As many stocks fall under the subject of “rumors,” any Supervised Person who proposes to buy a security which is the subject of a general “rumor” must also be prepared to explain and document, if asked, an investment rationale for purchasing the security. Transactions in securities wherein the “rumor” source appears to be an “insider” or results from the breach of a confidential or privileged relationship are prohibited.
Procedures to Implement the Firm’s Policy against Insider Trading
The following procedures have been established to aid Supervised Persons in avoiding insider trading, and to aid the Firm in preventing, detecting and imposing sanctions against insider trading. Every Supervised Person must follow these procedures or risk serious sanctions, including dismissal, substantial personal liability and criminal penalties. If you have any questions about these procedures, you should consult the CCO.
Identifying Insider Information
Before engaging in personal trading and trading for Clients in the securities of a company about which there may be potential insider information, the following questions should be asked:
Is the information material? Is this information that an investor would consider important in making his or her investment decisions? Is this information that would substantially affect the market price of the securities if generally disclosed?
Is the information nonpublic? To whom has this information been provided?
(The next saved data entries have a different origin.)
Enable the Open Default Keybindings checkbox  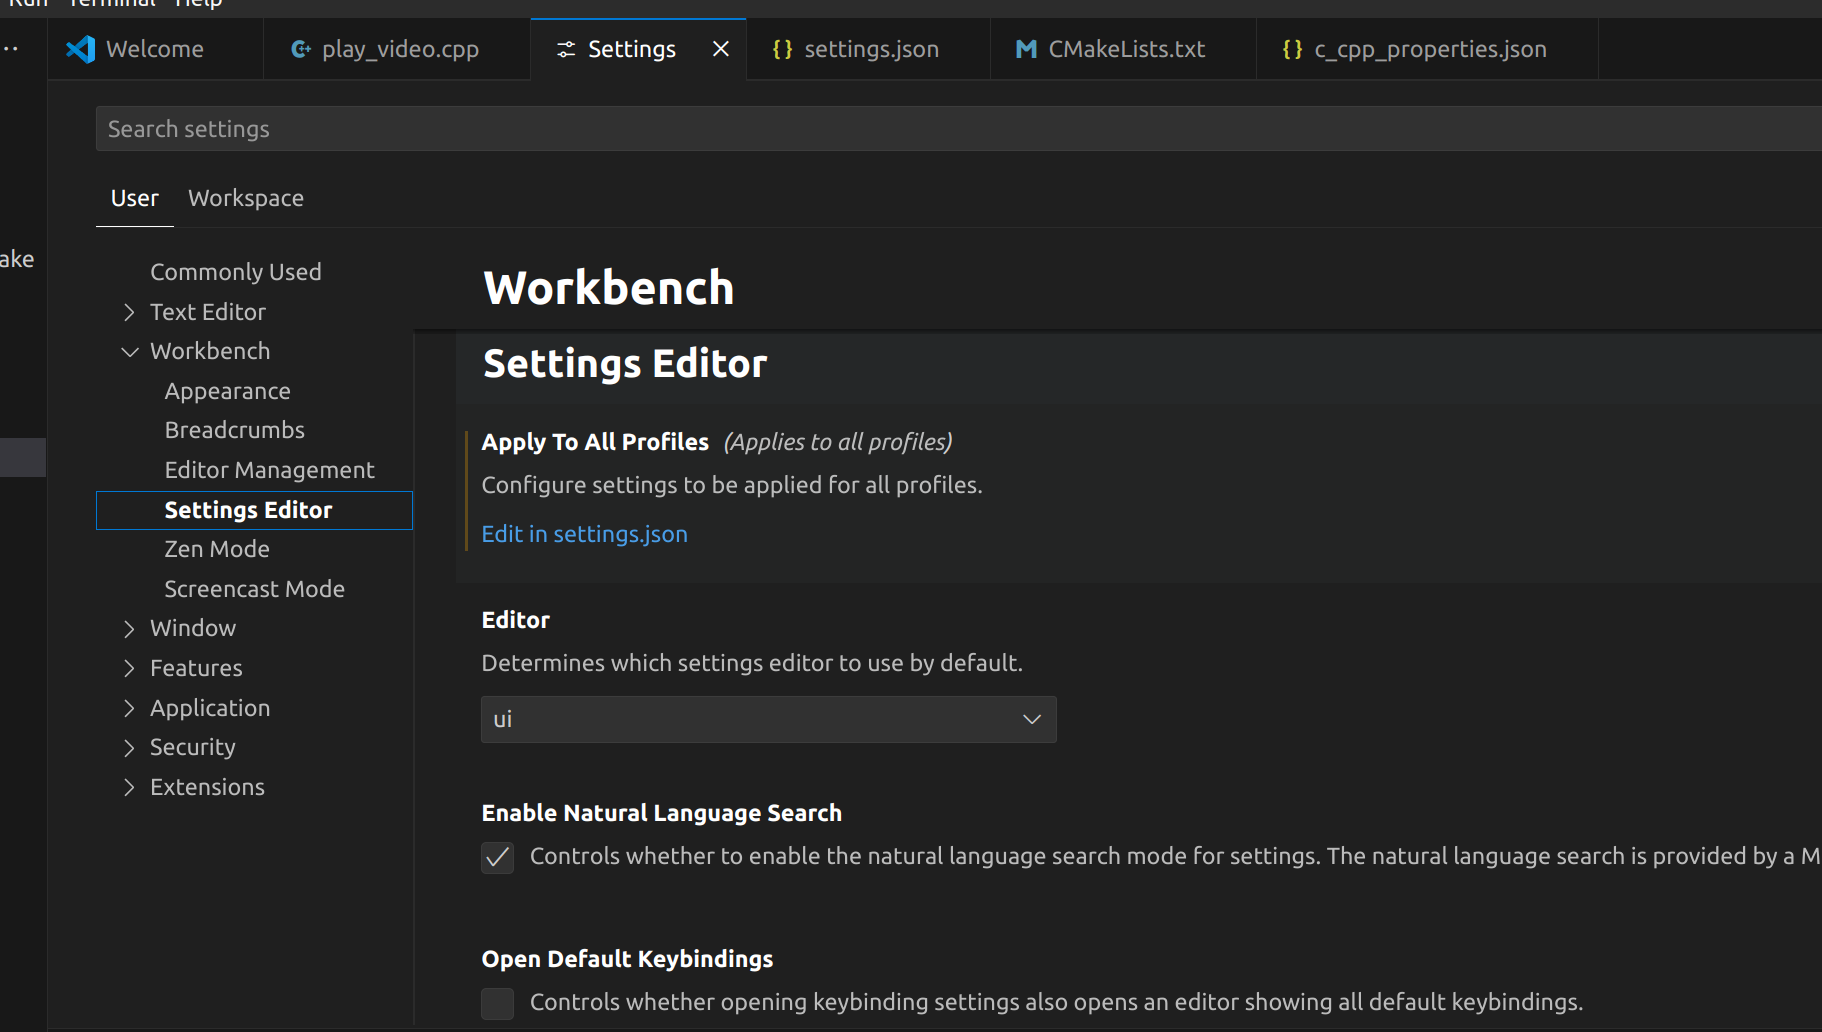pyautogui.click(x=497, y=1003)
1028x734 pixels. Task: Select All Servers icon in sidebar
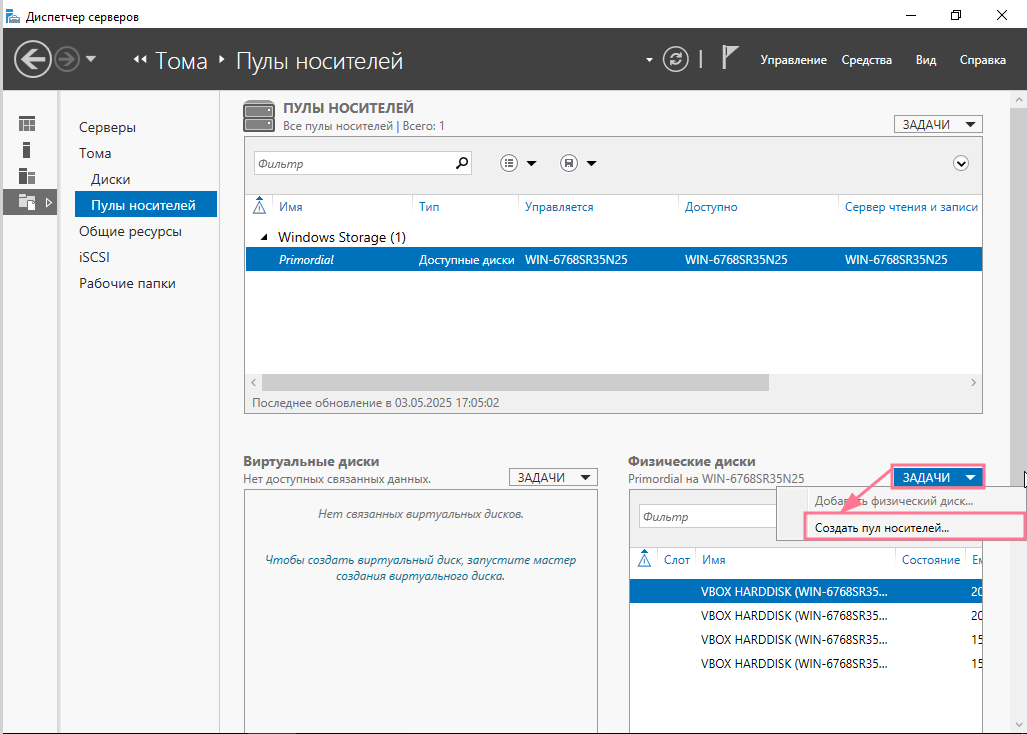coord(27,176)
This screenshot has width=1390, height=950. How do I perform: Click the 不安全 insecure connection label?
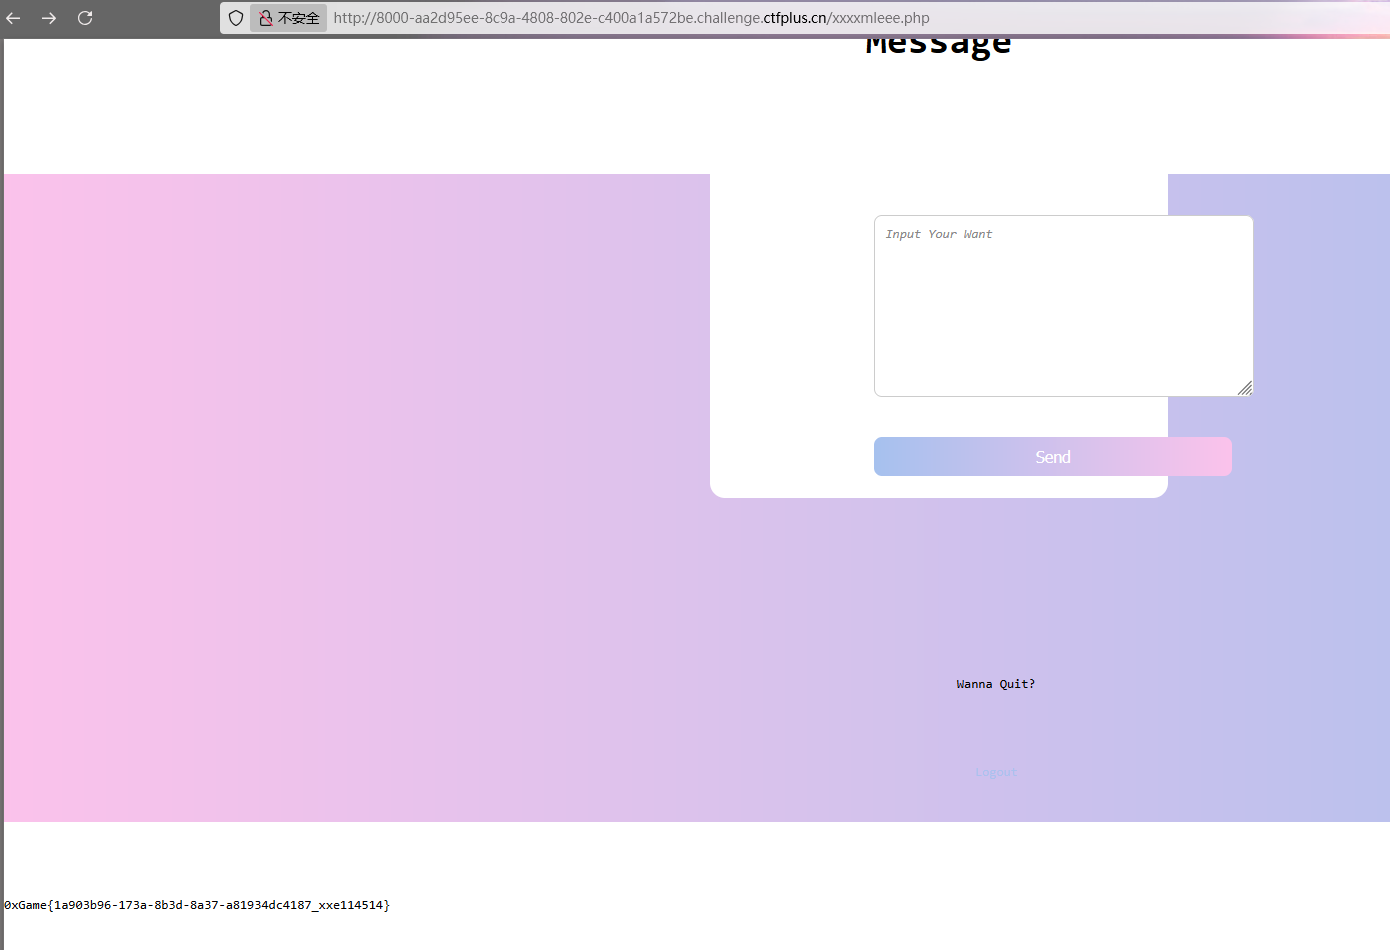(x=298, y=18)
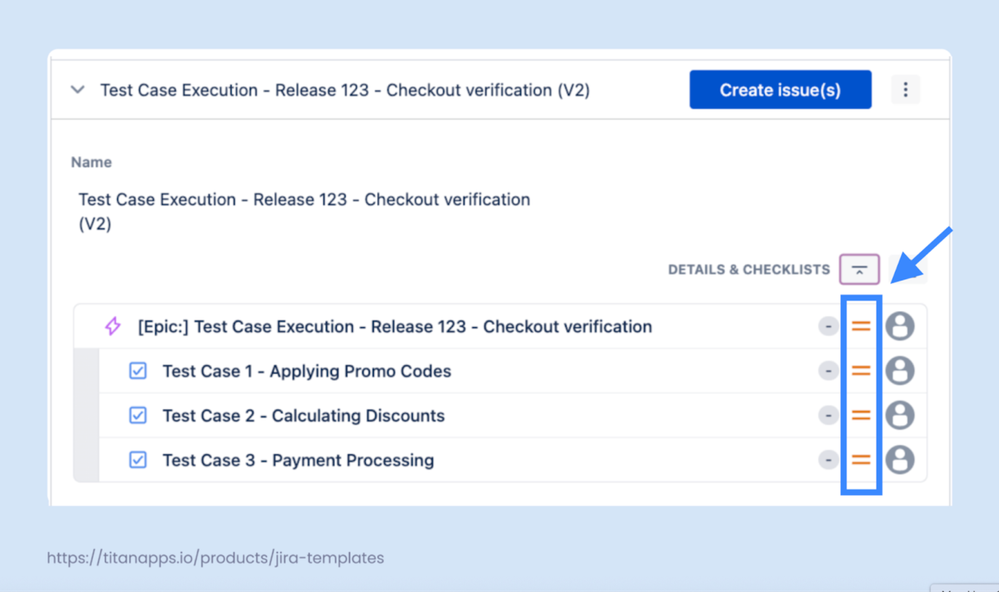Toggle the checkbox for Test Case 2

click(137, 415)
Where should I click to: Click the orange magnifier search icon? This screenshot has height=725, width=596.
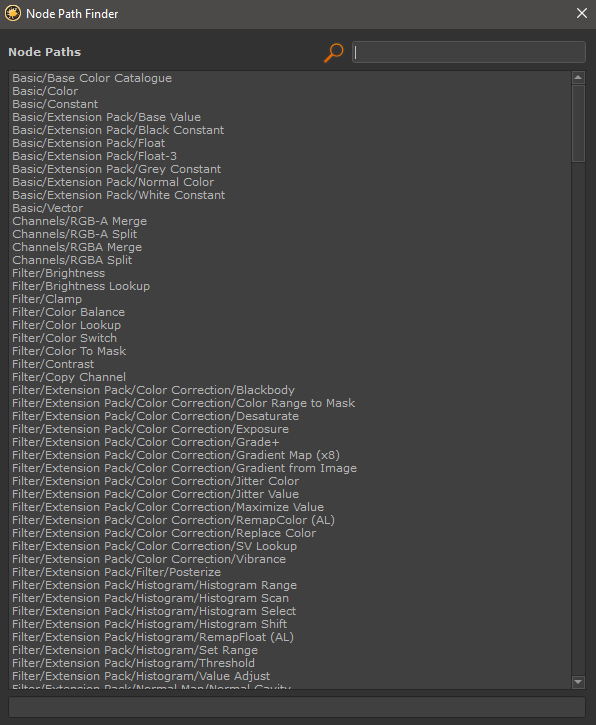333,52
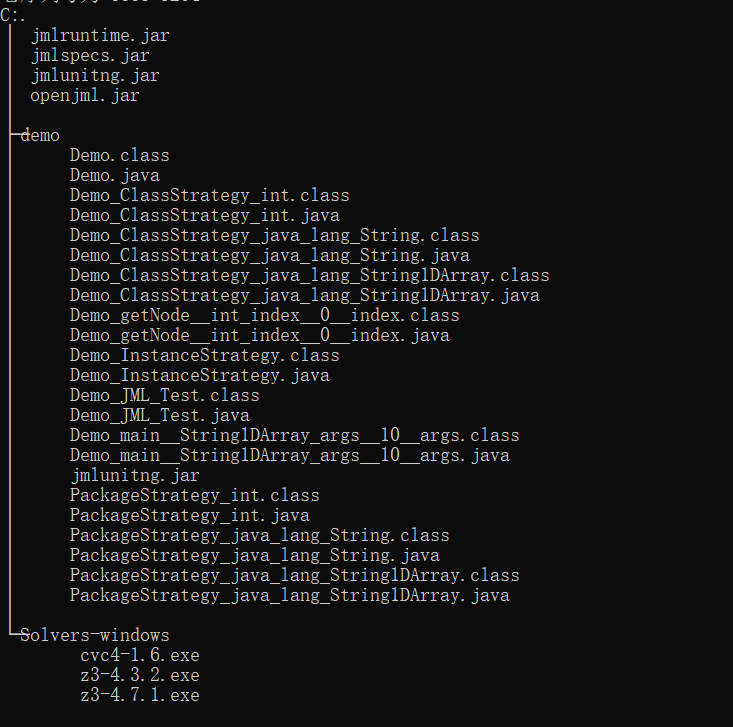
Task: Click the Demo.class file entry
Action: 119,155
Has the information been effectively communicated to the marketplace by being published in Bloomberg, Reuters, the Wall Street Journal or other publications of general circulation?
If after consideration of the above, there is a possibility that the information could be material and nonpublic, or if there are questions as to whether the information is material and nonpublic, the following steps should be taken:
The matter should be reported immediately to the CCO.
There should be no transactions in such security personally or on behalf of a Client.
The information should not be communicated inside or outside the Firm, other than to the CCO.
After the CCO has reviewed the issue or consulted with counsel (as appropriate), the CCO will determine next steps regarding restrictions, as appropriate.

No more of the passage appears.